= Brief =
Please print the records below exactly as they are.

= Extracted data =
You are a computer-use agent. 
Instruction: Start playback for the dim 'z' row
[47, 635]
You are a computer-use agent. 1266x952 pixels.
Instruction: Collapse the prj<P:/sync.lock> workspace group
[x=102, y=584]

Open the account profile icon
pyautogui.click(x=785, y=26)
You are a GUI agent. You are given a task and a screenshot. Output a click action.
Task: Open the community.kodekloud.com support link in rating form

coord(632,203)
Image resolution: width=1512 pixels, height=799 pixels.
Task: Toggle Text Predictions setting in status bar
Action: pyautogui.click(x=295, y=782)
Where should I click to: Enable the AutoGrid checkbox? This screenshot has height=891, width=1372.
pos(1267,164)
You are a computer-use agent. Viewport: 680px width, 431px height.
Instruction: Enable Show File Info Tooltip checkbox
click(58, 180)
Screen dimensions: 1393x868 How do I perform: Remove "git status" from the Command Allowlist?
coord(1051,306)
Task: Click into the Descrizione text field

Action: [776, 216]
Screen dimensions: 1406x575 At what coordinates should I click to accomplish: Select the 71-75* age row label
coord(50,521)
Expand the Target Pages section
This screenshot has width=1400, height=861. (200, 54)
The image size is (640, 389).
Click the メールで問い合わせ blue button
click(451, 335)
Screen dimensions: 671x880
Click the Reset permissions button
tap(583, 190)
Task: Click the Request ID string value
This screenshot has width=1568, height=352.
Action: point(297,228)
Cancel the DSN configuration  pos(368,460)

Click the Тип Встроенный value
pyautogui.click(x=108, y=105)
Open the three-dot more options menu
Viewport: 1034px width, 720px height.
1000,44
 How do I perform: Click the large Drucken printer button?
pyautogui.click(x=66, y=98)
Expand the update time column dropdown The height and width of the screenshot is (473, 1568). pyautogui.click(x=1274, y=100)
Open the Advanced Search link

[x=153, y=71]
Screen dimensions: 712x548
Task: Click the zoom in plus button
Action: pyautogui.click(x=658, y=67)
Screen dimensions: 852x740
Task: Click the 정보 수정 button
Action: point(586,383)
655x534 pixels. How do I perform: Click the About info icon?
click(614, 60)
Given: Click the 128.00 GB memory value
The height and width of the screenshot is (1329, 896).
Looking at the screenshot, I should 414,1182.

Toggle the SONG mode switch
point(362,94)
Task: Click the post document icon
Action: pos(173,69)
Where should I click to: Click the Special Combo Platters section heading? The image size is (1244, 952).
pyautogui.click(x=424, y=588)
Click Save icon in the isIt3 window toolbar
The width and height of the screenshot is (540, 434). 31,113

= Your solution =
You are a computer-use agent. 
Instruction: Start playback for the dim 'z' row
[47, 635]
You are a computer-use agent. 1266x952 pixels.
Instruction: Collapse the prj<P:/sync.lock> workspace group
[x=102, y=584]

Open the account profile icon
pyautogui.click(x=785, y=26)
You are a GUI agent. You are given a task and a screenshot. Output a click action.
Task: Open the community.kodekloud.com support link in rating form

coord(632,203)
Image resolution: width=1512 pixels, height=799 pixels.
Task: Toggle Text Predictions setting in status bar
Action: pyautogui.click(x=295, y=782)
Where should I click to: Enable the AutoGrid checkbox? This screenshot has height=891, width=1372.
pos(1267,164)
You are a computer-use agent. Viewport: 680px width, 431px height.
Instruction: Enable Show File Info Tooltip checkbox
click(58, 180)
Screen dimensions: 1393x868 How do I perform: Remove "git status" from the Command Allowlist?
coord(1051,306)
Task: Click into the Descrizione text field

Action: [776, 216]
Screen dimensions: 1406x575 At what coordinates should I click to accomplish: Select the 71-75* age row label
coord(50,521)
Expand the Target Pages section
This screenshot has width=1400, height=861. (200, 54)
The image size is (640, 389).
Click the メールで問い合わせ blue button
click(451, 335)
Screen dimensions: 671x880
Click the Reset permissions button
tap(583, 190)
Task: Click the Request ID string value
This screenshot has width=1568, height=352.
Action: point(297,228)
Cancel the DSN configuration  pos(368,460)

Click the Тип Встроенный value
pyautogui.click(x=108, y=105)
Open the three-dot more options menu
Viewport: 1034px width, 720px height.
1000,44
 How do I perform: Click the large Drucken printer button?
pyautogui.click(x=66, y=98)
Expand the update time column dropdown The height and width of the screenshot is (473, 1568). pyautogui.click(x=1274, y=100)
Open the Advanced Search link

[x=153, y=71]
Screen dimensions: 712x548
Task: Click the zoom in plus button
Action: pyautogui.click(x=658, y=67)
Screen dimensions: 852x740
Task: Click the 정보 수정 button
Action: point(586,383)
655x534 pixels. How do I perform: Click the About info icon?
click(614, 60)
Given: Click the 128.00 GB memory value
The height and width of the screenshot is (1329, 896).
Looking at the screenshot, I should 414,1182.

Toggle the SONG mode switch
point(362,94)
Task: Click the post document icon
Action: pos(173,69)
Where should I click to: Click the Special Combo Platters section heading? The image size is (1244, 952).
pyautogui.click(x=424, y=588)
Click Save icon in the isIt3 window toolbar
The width and height of the screenshot is (540, 434). 31,113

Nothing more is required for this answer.